Gradually W. forgot about the signature. . when more and more rarely it did cross his mind, he told himself that maybe he really had signed a paternity declaration. . he was gradually catching on to the type of jokes that were daily fare at his new firm. Yet it was a paternity declaration with no consequences whatsoever: the amount of monthly child support, income-dependent, with which he was to provide for a child he didn’t know — or barely knew, to be precise — was never stipulated. And then of course there was no income to serve as a yardstick, since W. hadn’t had a regular job for years. — He lived as though on the flatline that was his bank balance: when he thought of this line he felt like a dead-tired long-distance swimmer; though he hadn’t made progress in ages, he never sank below its surface — this was one of the peculiarities of his existence to which even Feuerbach referred as a phenomenon . By that he meant the life led by a whole slew of so-called independent writers in Berlin’s unofficial culture industry.

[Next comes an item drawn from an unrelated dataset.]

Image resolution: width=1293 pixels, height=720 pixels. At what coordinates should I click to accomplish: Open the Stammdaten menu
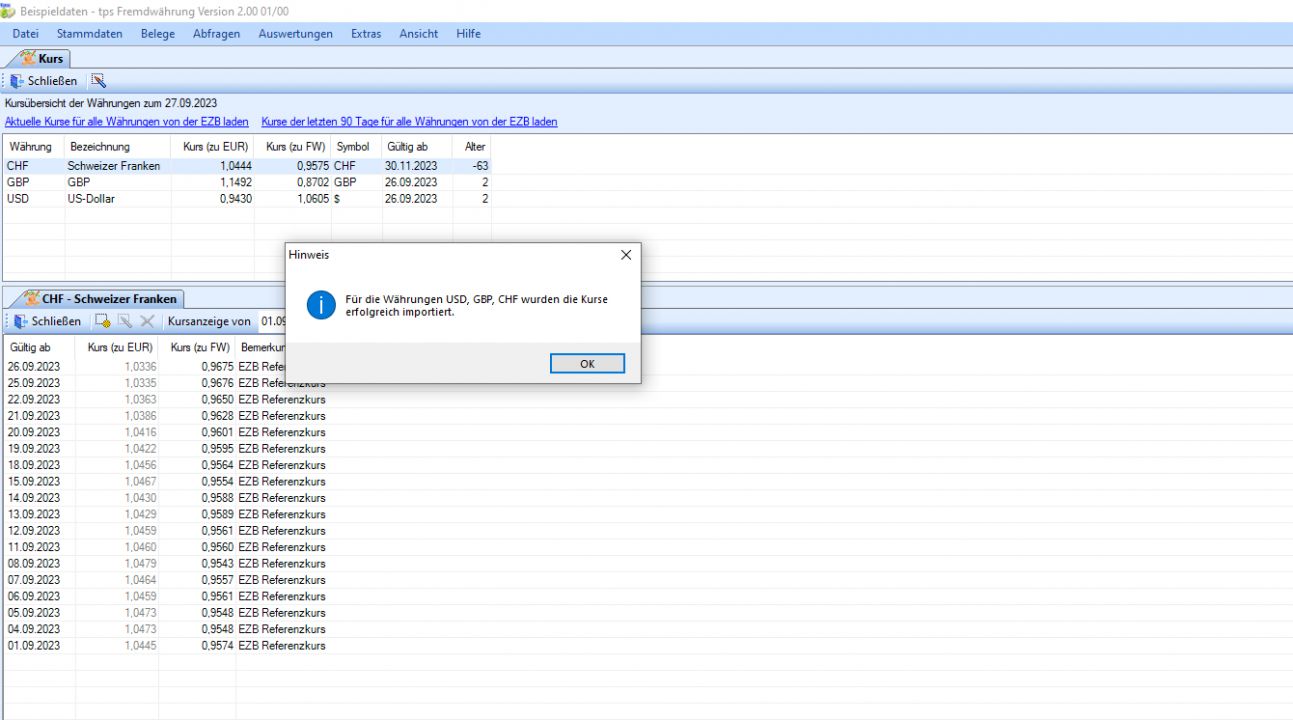click(89, 34)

They lived in constant danger of having their true status called by name and declared an offence: it was the status of asocial elements, forced to live more honestly than any comfortably installed citizen because the least blunder could bring the whole force of the law down upon them; a blunder far short of shoplifting, an inadvertent overdraught would suffice. Feuerbach admired these balancing acts in his smirking fashion, behind which always lurked the knowledge that in most of these cases he himself could tip the scales. — He doesn’t admire me, though, W. said to himself, grinning too; presumably the stability of my bank balance is tied to the paternity declaration. One of these days I’ll get my driver’s licence and buy a car! Then we’ll see if the line still holds. — With his signature, then, he had acknowledged Someone as his father! Of course he didn’t know whom. . Feuerbach would have denied it categorically. . I’m not your father, I’m an interchangeable go-between, something like an editorial secretary with sleeve protectors, completely dependent on your chronologies, my dear chap! That would have been his take on the matter. — It was beside the point; at any rate W. had a father who made sure that his bank account didn’t go into free fall, however much money he withdrew.